Dataset entries:
--- START ---

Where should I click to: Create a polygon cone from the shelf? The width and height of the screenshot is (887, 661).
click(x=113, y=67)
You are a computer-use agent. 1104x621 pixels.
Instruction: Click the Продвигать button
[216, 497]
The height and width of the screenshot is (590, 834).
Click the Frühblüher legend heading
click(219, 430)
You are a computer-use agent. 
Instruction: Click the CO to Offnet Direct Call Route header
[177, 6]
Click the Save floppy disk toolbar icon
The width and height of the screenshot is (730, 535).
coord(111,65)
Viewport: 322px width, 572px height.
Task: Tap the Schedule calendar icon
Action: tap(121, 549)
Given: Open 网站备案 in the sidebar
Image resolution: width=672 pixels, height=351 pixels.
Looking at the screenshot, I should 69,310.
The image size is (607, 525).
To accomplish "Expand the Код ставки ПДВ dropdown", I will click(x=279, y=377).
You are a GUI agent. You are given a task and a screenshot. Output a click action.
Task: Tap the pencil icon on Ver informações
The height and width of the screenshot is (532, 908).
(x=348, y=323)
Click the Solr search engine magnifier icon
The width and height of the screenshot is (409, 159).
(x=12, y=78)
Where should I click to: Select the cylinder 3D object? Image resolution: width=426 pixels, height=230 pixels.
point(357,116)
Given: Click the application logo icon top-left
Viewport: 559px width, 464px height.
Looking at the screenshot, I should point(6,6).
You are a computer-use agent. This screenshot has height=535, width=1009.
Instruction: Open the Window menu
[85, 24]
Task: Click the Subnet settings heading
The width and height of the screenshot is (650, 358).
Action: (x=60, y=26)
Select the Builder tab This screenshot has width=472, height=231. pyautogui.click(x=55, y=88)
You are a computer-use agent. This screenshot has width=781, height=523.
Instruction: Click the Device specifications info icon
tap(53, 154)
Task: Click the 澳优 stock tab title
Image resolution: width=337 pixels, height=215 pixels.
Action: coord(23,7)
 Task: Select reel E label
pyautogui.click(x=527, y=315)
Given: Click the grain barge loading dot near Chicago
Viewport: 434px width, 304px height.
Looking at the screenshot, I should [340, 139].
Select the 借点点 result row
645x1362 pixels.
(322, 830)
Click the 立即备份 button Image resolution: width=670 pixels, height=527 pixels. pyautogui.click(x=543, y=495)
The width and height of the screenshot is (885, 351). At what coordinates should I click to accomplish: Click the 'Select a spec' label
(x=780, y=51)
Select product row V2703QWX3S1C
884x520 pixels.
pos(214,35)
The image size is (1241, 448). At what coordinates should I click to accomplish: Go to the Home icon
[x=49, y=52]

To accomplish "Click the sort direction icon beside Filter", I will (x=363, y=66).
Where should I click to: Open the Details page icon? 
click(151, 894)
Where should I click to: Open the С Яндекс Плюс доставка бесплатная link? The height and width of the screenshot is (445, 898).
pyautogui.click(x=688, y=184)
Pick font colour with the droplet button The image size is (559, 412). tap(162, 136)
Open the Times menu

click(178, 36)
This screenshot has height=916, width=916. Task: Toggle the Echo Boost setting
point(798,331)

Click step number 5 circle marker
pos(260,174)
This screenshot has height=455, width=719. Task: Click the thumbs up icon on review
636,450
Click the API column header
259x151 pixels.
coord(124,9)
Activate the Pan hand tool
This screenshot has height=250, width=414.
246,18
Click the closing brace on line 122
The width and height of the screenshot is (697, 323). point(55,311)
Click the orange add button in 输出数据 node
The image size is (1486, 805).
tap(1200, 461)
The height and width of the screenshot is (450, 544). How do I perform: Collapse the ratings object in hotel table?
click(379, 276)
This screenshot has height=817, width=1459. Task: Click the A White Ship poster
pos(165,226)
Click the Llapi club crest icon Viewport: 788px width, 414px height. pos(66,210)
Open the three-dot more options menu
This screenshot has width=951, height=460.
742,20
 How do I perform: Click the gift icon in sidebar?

--- END ---

**EXERCISE BRIEF**. Take the lines above from the one containing "Given: Open 网站备案 in the sidebar" to the one containing "Task: Click the Subnet settings heading" and retype them exactly, both ends included, with nothing added.

**ANSWER FOR THE TASK**.
Given: Open 网站备案 in the sidebar
Image resolution: width=672 pixels, height=351 pixels.
Looking at the screenshot, I should 69,310.
The image size is (607, 525).
To accomplish "Expand the Код ставки ПДВ dropdown", I will click(x=279, y=377).
You are a GUI agent. You are given a task and a screenshot. Output a click action.
Task: Tap the pencil icon on Ver informações
The height and width of the screenshot is (532, 908).
(x=348, y=323)
Click the Solr search engine magnifier icon
The width and height of the screenshot is (409, 159).
(x=12, y=78)
Where should I click to: Select the cylinder 3D object? Image resolution: width=426 pixels, height=230 pixels.
point(357,116)
Given: Click the application logo icon top-left
Viewport: 559px width, 464px height.
Looking at the screenshot, I should point(6,6).
You are a computer-use agent. This screenshot has height=535, width=1009.
Instruction: Open the Window menu
[85, 24]
Task: Click the Subnet settings heading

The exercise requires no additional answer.